### Exercise goal
Print the lines starting with the one containing "Given: Open the phone dialer icon in header" and ending after the one containing "Looking at the", both included, and leave the pictures out of your answer.

### Data supplied
###
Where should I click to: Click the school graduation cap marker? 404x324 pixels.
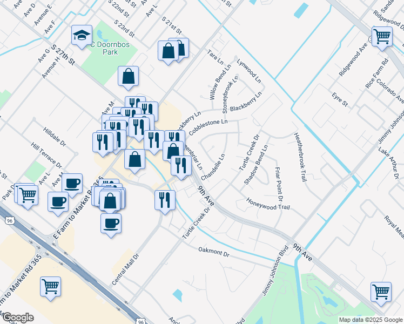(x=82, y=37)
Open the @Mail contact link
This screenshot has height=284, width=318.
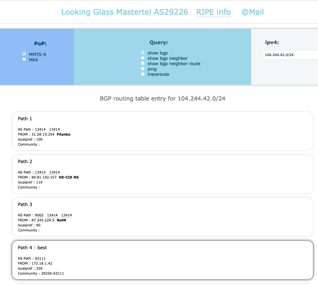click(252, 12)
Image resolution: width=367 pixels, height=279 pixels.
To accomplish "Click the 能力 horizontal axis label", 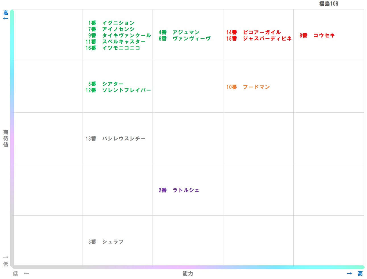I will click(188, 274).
###
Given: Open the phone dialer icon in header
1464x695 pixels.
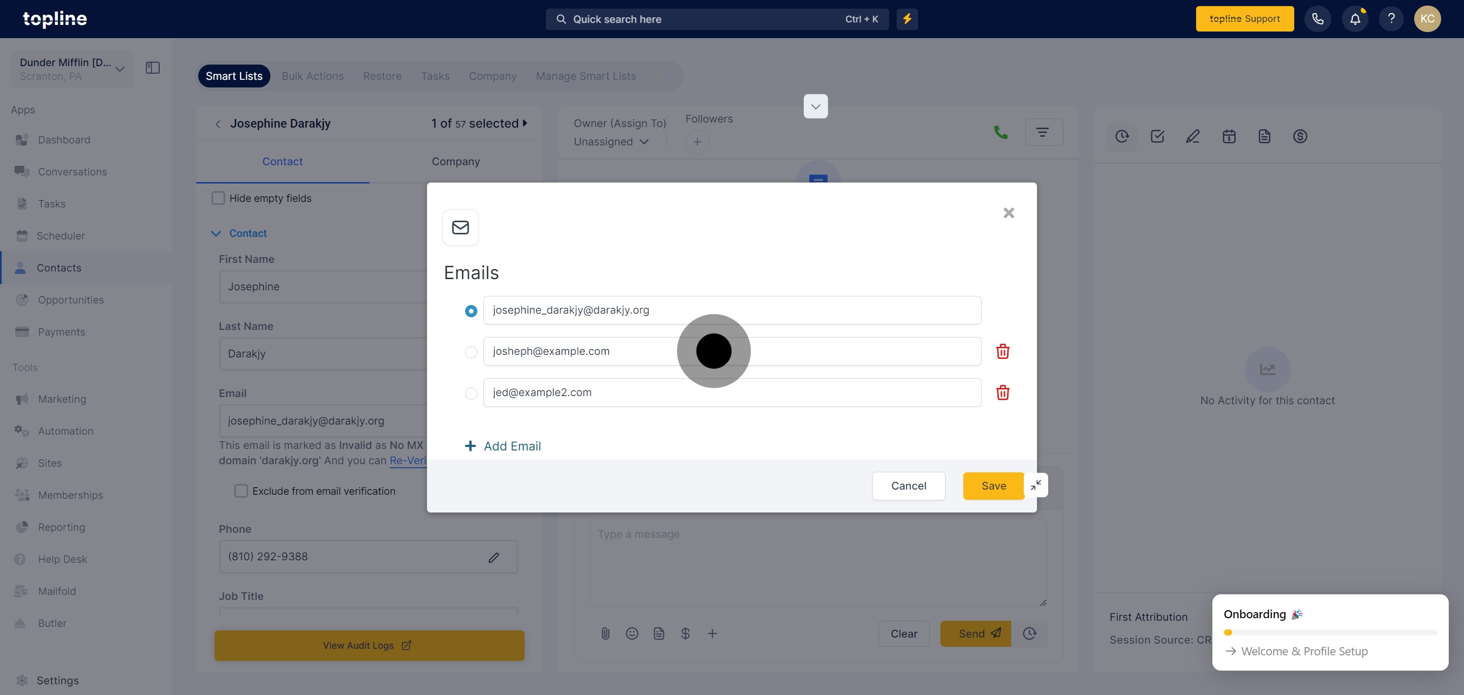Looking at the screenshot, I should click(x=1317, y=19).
###
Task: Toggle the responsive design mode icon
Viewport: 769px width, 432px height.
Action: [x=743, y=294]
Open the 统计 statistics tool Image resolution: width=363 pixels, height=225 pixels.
###
### Result of this exercise
Given: Open the phone dialer icon in header
1464x695 pixels.
Looking at the screenshot, I should click(x=1317, y=19).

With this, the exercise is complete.